**REQUIREMENT 1**
Find each line in the records that contains the string "This", and copy those lines.

**GIVEN PASSAGE**
:::::

Business Owners and Investors

Successful real estate investing works best within the context of being an Investor to or with a Business Owner (I use those two terms specifically as defined by Robert Kiyosaki in his CASHFLOW Quadrant® model).  Many busniess owners in real estate appear to be Business Owners.  Many investors appear to be Investors. Almost none of the “professionals” in real estate, however…

  • Really know how to be a true Business Owner or deal with other true Business Owners.
  • Understand the typical risk and reward profiles for their method. 
  • Make plans to manage a change in market conditions—even while it’s very easy to know if they are in an up or down market.
  • Act fast enough or act at all when market conditions do change.
  • Think they have much new to learn as they believe they already know it and have done it all.

I can say all of that because I myself have made each of those mistakes.

Over time, I have learned to simplify and focus.  Just as when a trader focuses on one market or one trading method to improve their performance, simplifying real estate investing across one or two property types, in one or two market areas or using one or two methods will also help your performance.  It’s also important to work with a few, systematic professionals.  I have become most comfortable as an Investor to and with a few Business Owners who develop land and build homes.

Risk

Life is much more pleasant when we recognize and manage risk in any kind of venture. Van’s concept of R multiples helps traders better understand, quantify and manage risk but the concept also works in real estate.1  “R” equals the initial amount we plan to risk; what we might reasonably expect to lose if things don’t go favorably. An “R multiple” is the amount we actually make or lose on the deal divided by R, the initial risk. A profitable trade or deal yields a positive R multiple, a loss yields a negative R.

:::::

[Entries on finding words and elements]
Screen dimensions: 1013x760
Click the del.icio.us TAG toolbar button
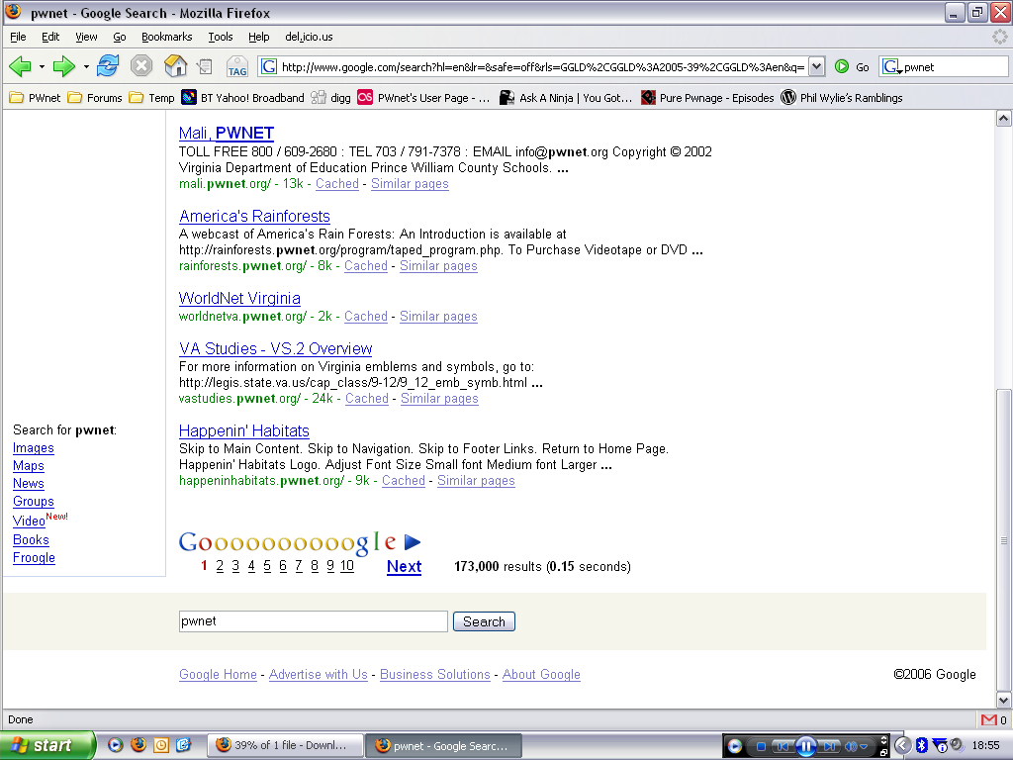[237, 67]
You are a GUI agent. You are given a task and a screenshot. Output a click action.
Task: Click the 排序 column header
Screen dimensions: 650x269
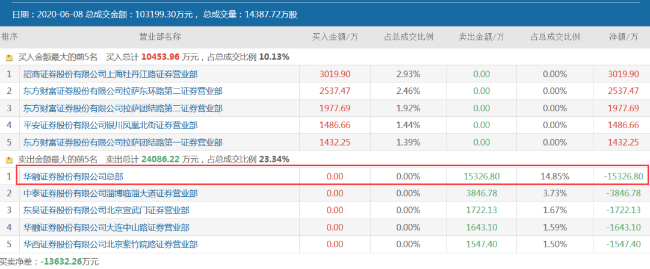click(10, 37)
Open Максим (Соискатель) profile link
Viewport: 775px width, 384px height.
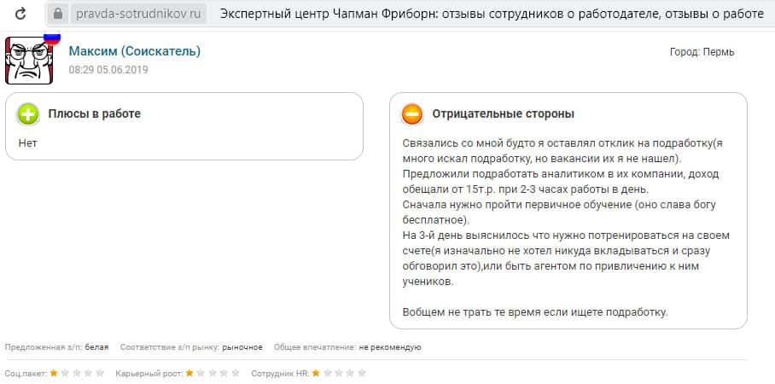point(135,51)
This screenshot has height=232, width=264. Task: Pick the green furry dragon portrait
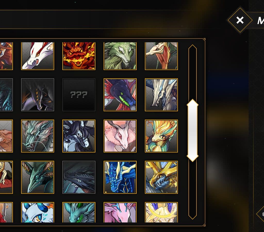tap(120, 56)
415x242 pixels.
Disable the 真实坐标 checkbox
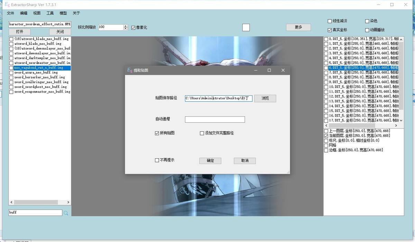click(x=329, y=30)
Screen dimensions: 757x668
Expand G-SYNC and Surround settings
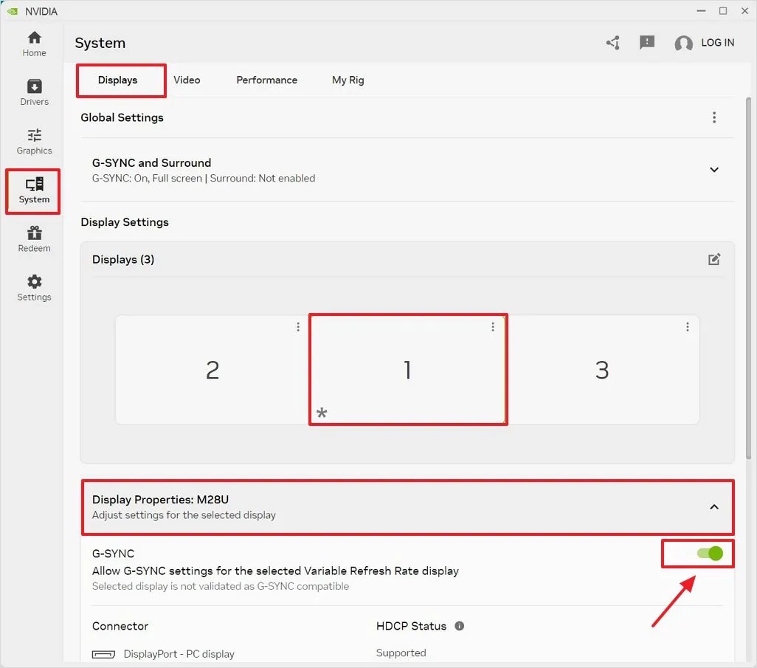click(x=714, y=170)
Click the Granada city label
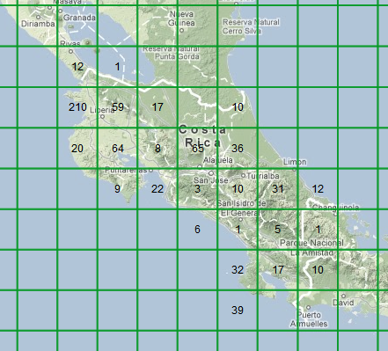The image size is (388, 351). [x=79, y=18]
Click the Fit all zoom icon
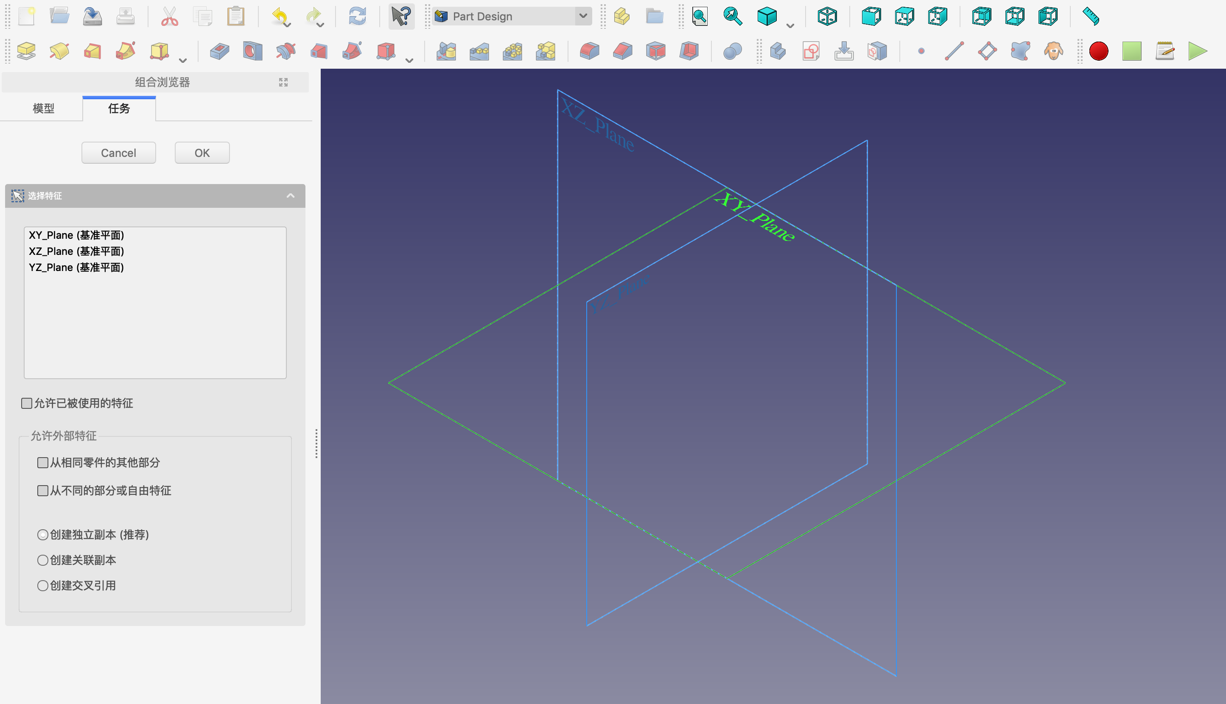The width and height of the screenshot is (1226, 704). tap(699, 16)
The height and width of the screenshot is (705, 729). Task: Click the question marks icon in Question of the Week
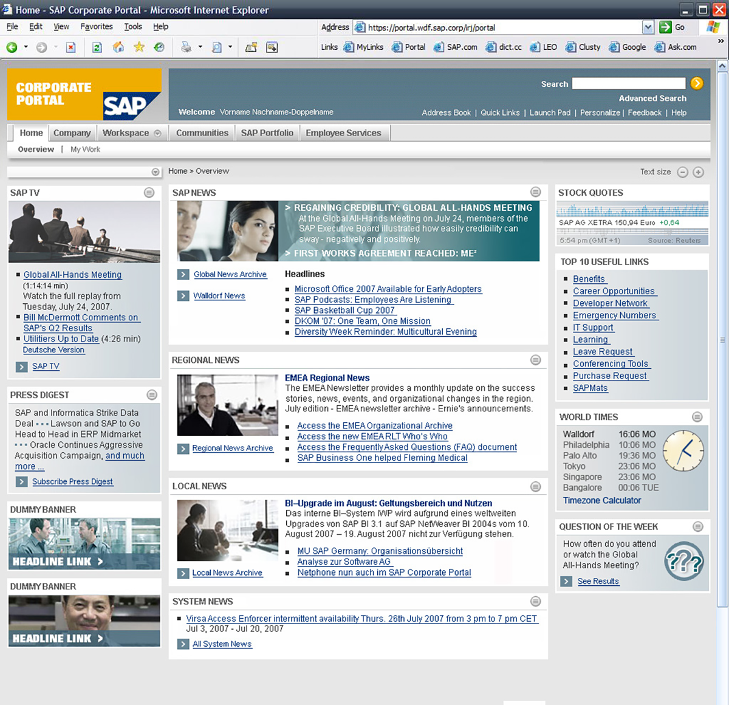[683, 561]
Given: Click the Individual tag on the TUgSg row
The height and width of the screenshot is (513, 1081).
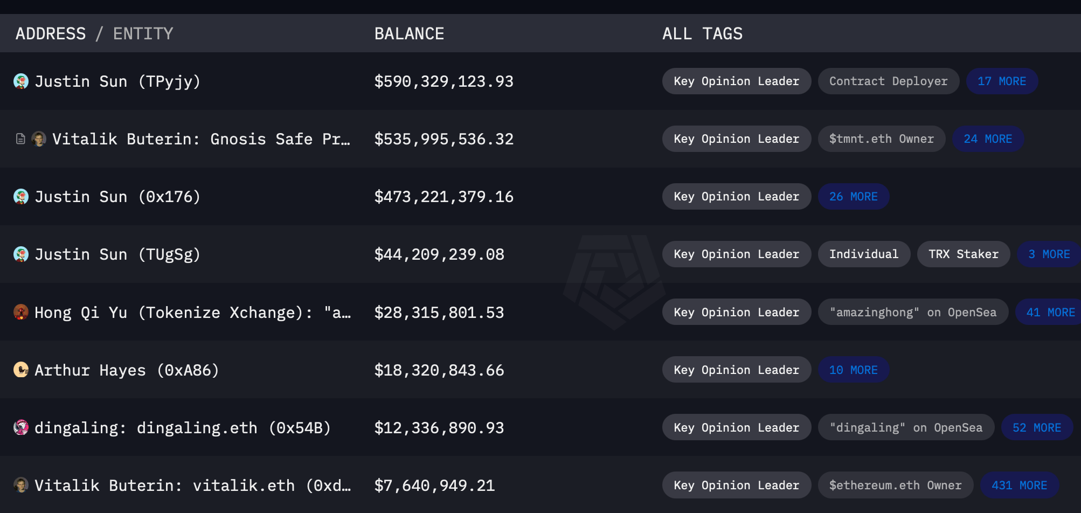Looking at the screenshot, I should point(864,254).
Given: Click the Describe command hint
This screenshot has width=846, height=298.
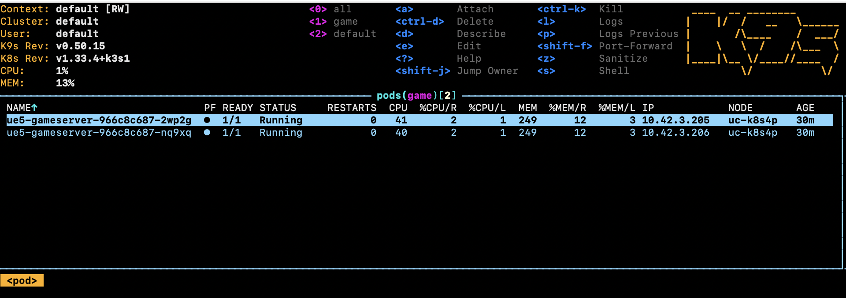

:::::

**REQUIREMENT 2**
In the passage on real estate investing, what does "R" equal?

**EXPECTED OUTPUT 1**
This screenshot has height=232, width=264. Task: Pick the green furry dragon portrait
This screenshot has width=846, height=298.

**EXPECTED OUTPUT 2**
"R" equals the initial amount we plan to risk, meaning what we might reasonably expect to lose if things don't go favorably.